Man ‘cured’ of prostate cancer after doctors shock tumour to death with testosterone
A man with advanced prostate cancer is believed to be cured after doctors ‘shocked’ his tumour to death with huge amounts of testosterone.
The result has been described as ‘unexpected’ and ‘exciting’ because most prostate cancer therapies work by depriving tumours of testosterone, because cancer uses it as a fuel.
Other seriously ill men taking part in the same trial showed responses that astounded scientists, with tumours shrinking and the progress of their disease halted.
Levels of Prostate Specific Antigen (PSA), a blood marker used to monitor prostate cancer, also fell in the majority of the 47 participants.
One individual whose PSA levels dropped to zero after three months and shows no remaining trace of the disease after 22 cycles of treatment appears to be cured, said the researchers.
Professor Sam Denmeade, from Johns Hopkins University School of Medicine in Baltimore, US, who led the study, said: “”Our goal is to shock the cancer cells by exposing them rapidly to very high followed by very low levels of testosterone in the blood. The results are unexpected and exciting.
“We are still in the early stages of figuring out how this works and how to incorporate it into the treatment paradigm for prostate cancer.
“Many of the men have stable disease that has not progressed for more than 12 months.
“I think we may have cured one man whose PSA dropped to zero after three months and has remained so now for 22 cycles. His disease has all disappeared.”

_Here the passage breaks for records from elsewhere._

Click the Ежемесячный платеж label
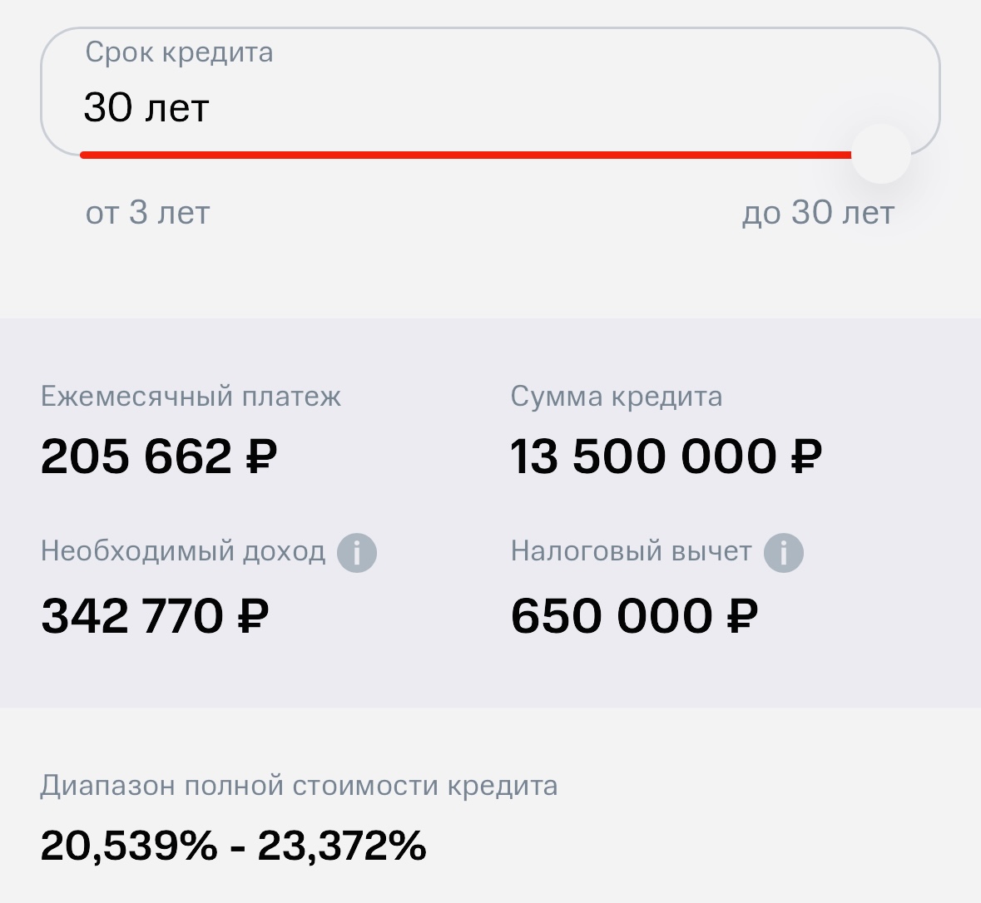Image resolution: width=981 pixels, height=903 pixels. (x=191, y=397)
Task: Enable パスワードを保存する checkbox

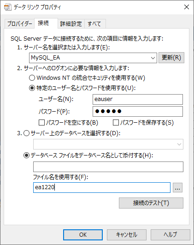Action: (116, 123)
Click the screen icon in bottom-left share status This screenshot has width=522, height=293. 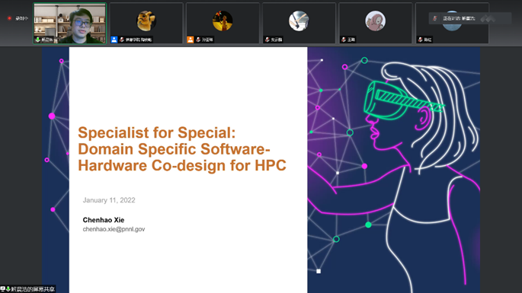pos(2,289)
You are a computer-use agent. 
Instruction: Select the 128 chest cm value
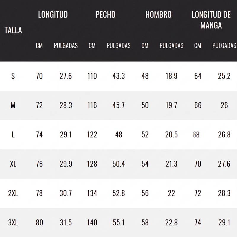coord(92,164)
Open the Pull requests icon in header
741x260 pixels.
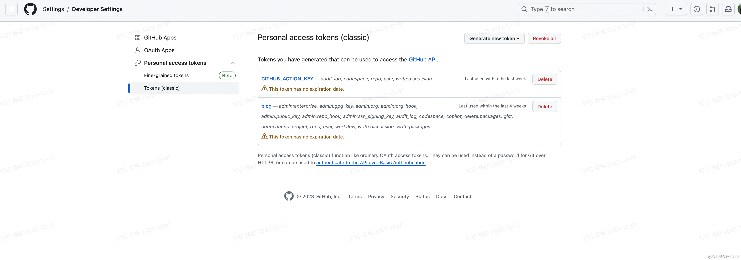coord(712,9)

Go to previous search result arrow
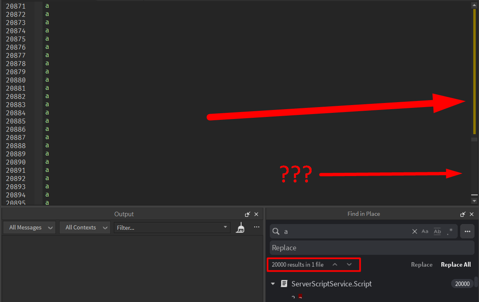point(335,265)
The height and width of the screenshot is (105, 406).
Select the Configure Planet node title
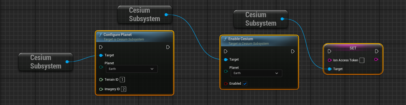(117, 35)
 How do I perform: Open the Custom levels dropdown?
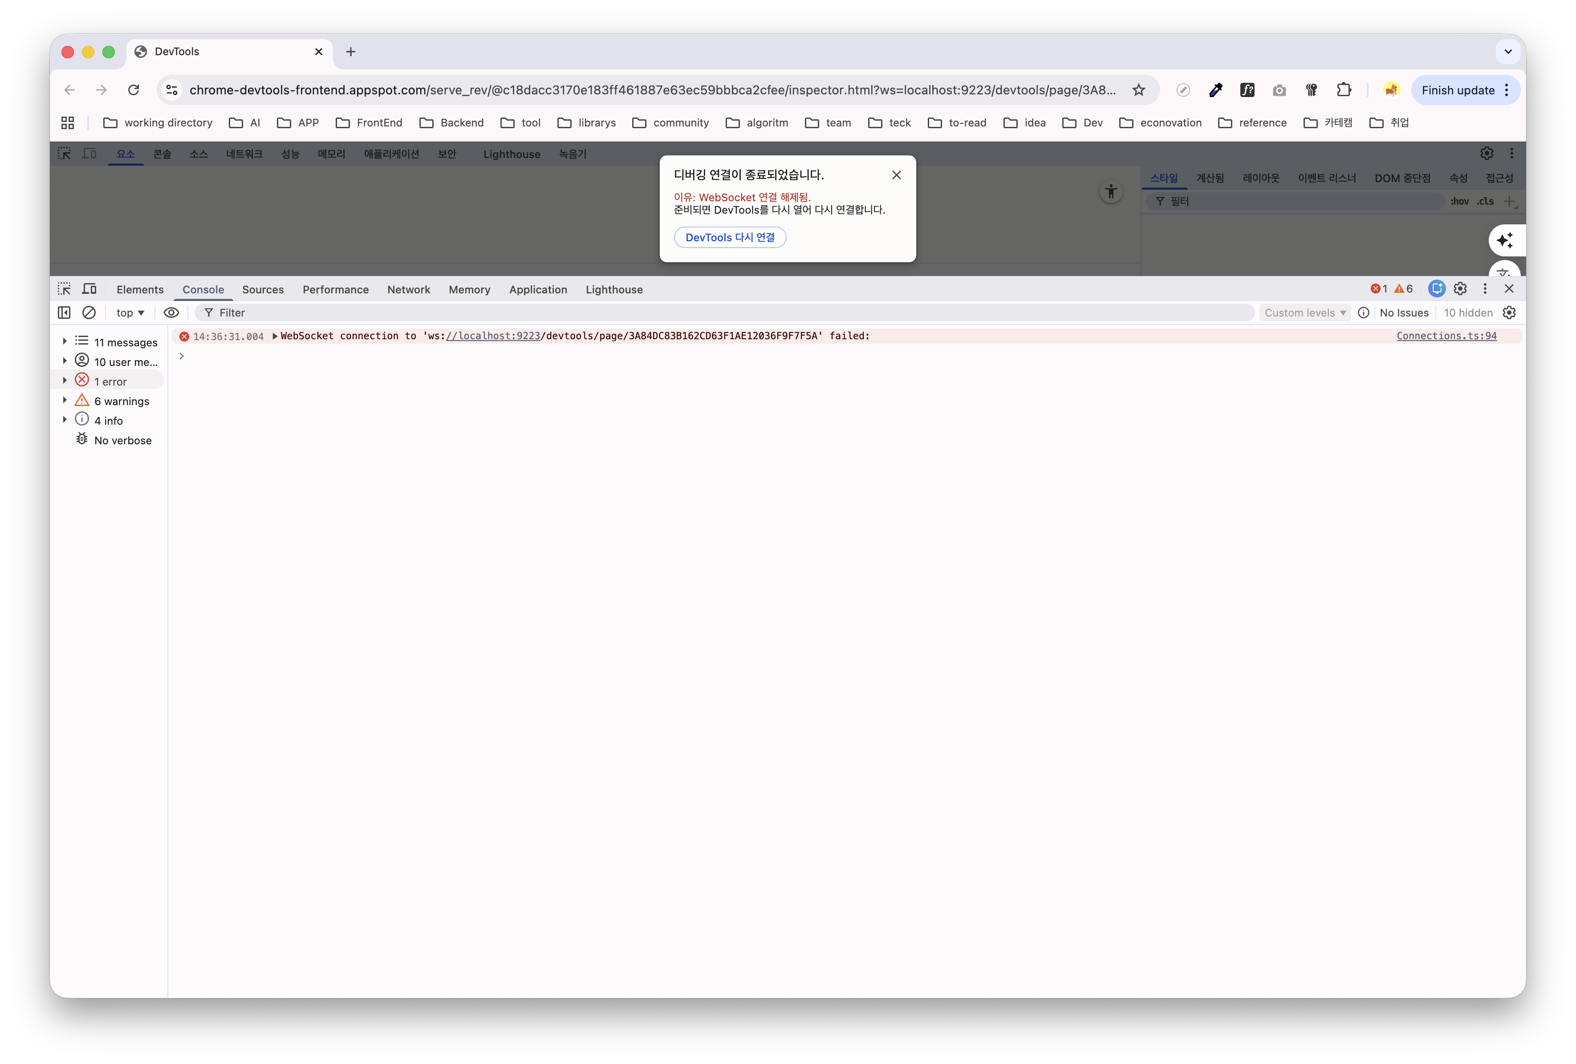coord(1304,313)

The facts | Prostate cancer
All of the patients had spreading cancer that was resistant to treatment with two of the latest hormone therapy drugs, abiraterone and enzalutamide.
The trial involved three cycles of “bipolar androgen therapy” (BAT) which involves alternately flooding and starving the body of the male hormone testosterone.
The treatment is revolutionary because testosterone is generally assumed to fuel prostate cancer. For decades men with advanced and spreading prostate cancer have been treated by cutting off the supply of testosterone or blocking its effects.
In contrast upping testosterone in a man with prostate cancer is generally considered similar to pouring petrol on a fire.
Yet laboratory experiments had hinted that blasting tumours with high levels of the hormone might suppress or even kill prostate cancer cells.
The men received high dose injections of testosterone once every 28 days. At the same time, they were given a drug that stopped testosterone being produced naturally by the testicles.
Prof Denmeade said it was still not clear how the treatment worked, but it appeared to involve cell signalling and part of the process of cell division. Large doses of testosterone also seemed to cause prostate cancer cells to make breaks in their DNA.
Cancer cells stopped dividing and turned “senescent”, meaning they “become like old men who sit around and tell stories but don’t make much trouble”, said the professor.
The harrowing impact of prostate cancer on families
Each year around 47,000 men are diagnosed with prostate cancer in the UK and 11,000 die from the disease.
Dr Matt Hobbs, deputy director of research at the charity Prostate Cancer UK, said: “Drugs that reduce the levels of testosterone (androgen deprivation therapy) are an effective treatment for thousands of men with advanced prostate cancer.
“However, at some point the cancer evolves and those drugs stop working. This research is intriguing because it offers a hint that – somewhat unexpectedly – for some men whose cancers have reached that ‘hormone-resistant’ stage it may be possible to kill or stop growth of the cancer cells by actually overloading them with testosterone.
“Many exciting new lines of attack against prostate cancer are emerging of which this is one.
“However, this is early stage research and further studies are needed in order to understand exactly how intriguing developments like this work and to test the findings more robustly in large clinical trials.”
The early findings from the on-going study were presented at at symposium on Molecular Targets and Cancer Therapeutics in Munich, Germany.